Rae, Peter (DNB00)
RAE, PETER (1671–1748), mechanic and historian, son of a clockmaker, was born at Dumfries. In his earlier years he appears to have followed his father's trade, for he afterwards constructed for the Duke of Queensberry at Drumlanrig Castle an astronomical and musical clock, which became the admiration of the neighbourhood. In 1697 he began to study theology, and in 1699 was licensed to preach. In 1703 he was ordained minister of Kirkbride. The parish was suppressed in 1727 by the lords commissioners of teinds, and in 1732 he was translated to Kirkconnel, where he remained till his death on 29 Dec. 1748. ‘Mr. Rae,’ says a successor, ‘was distinguished as a philosopher as well as a divine, nor was he less known as a mechanic, mathematician, and historian’ (Sinclair, Statistical Account, x. 454). On 19 July 1697 he married Agnes, eldest daughter of John Corsane of Meiklenox, bailie of Dumfries. By her he had two sons, Robert and John, and two daughters, Janet and Agnes.
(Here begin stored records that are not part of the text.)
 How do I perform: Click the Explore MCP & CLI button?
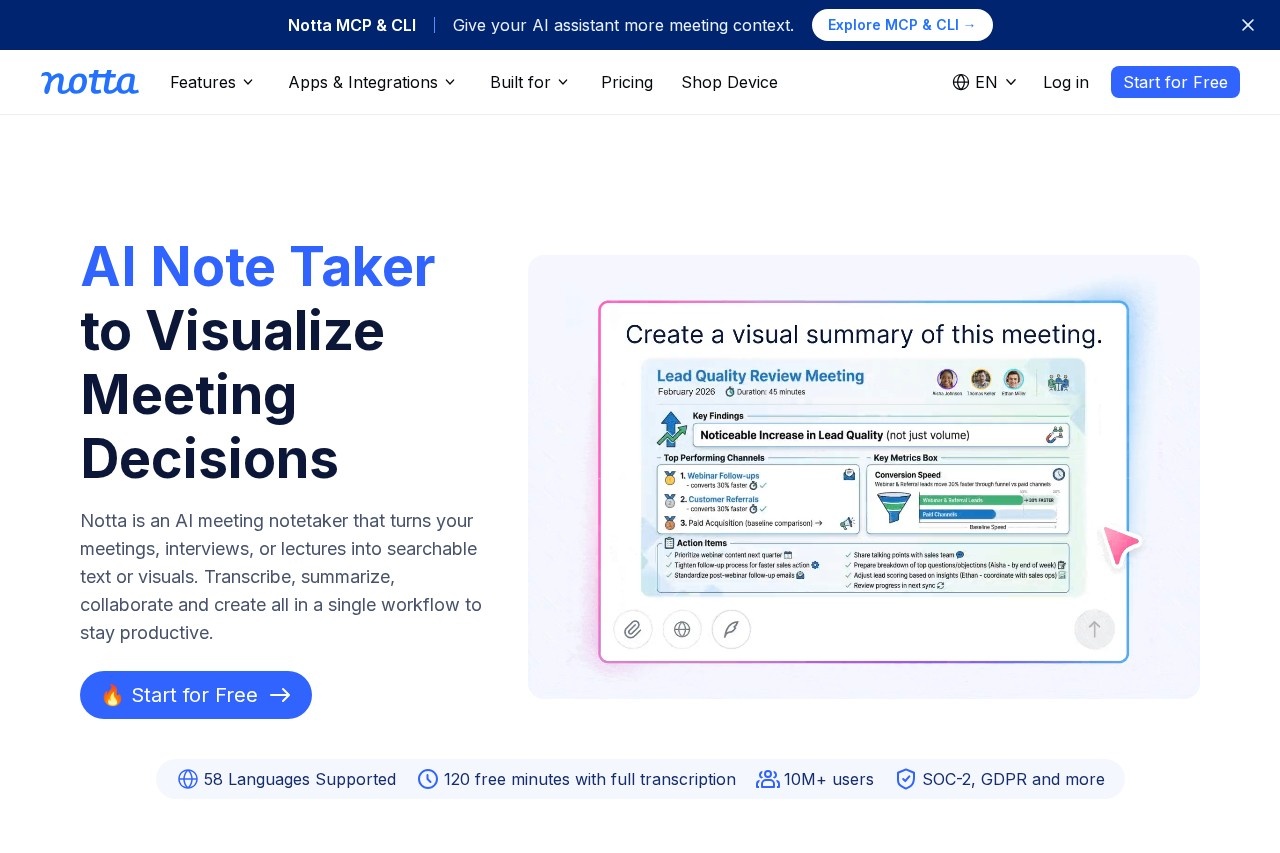(x=902, y=25)
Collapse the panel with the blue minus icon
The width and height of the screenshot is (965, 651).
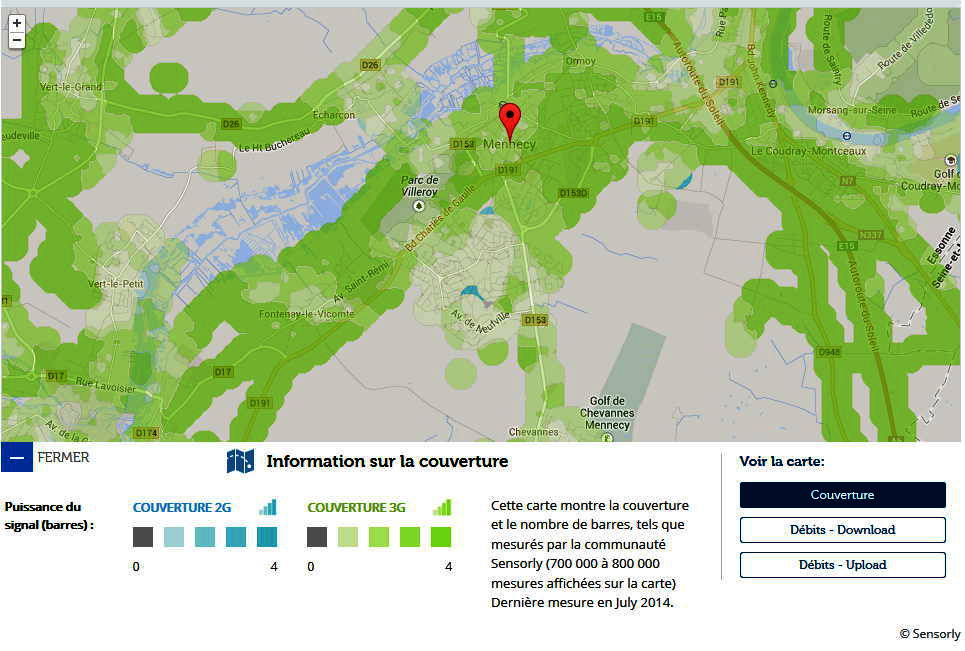pyautogui.click(x=17, y=458)
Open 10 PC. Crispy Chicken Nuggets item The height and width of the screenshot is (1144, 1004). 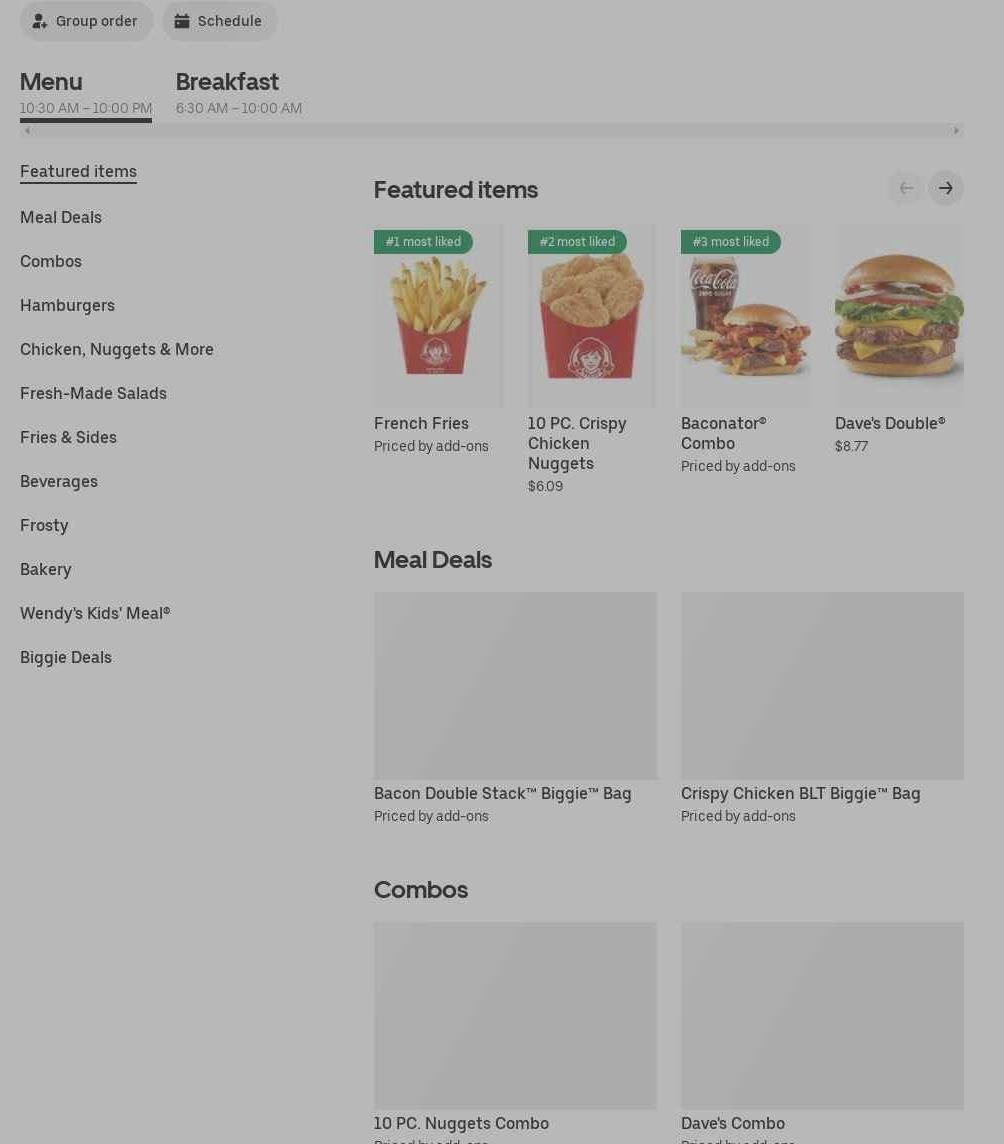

Rae's chief work was a ‘History of the Rebellion of 1715,’ containing much useful local detail and an appendix of original documents (Dumfries, 1718, 4to; London, 1746, 8vo). It was the subject of an attack in doggerel verse by Robert Ker, in ‘A Glass wherein Nobles, Priests, and People may see the Lord's Controversies against Britain.’ Rae also published a ‘Treatise on Lawful Oaths and Perjury,’ Edinburgh, 1749, and compiled a ‘History of the Parishes in the Presbytery of Penpont.’ The latter was never printed, and the original manuscript has disappeared, but several imperfect copies are in private hands (Notes and Queries, 4th ser. ix. 366).[Hew Scott's Fasti Eccl. Scot. I. ii. 679, 681; Scots Mag. xi. 53; Gent. Mag. 1749, p. 44; Notes and Queries, 4th ser. x. 94, 187; Allibone's Dict. of Authors, ii. 1273.]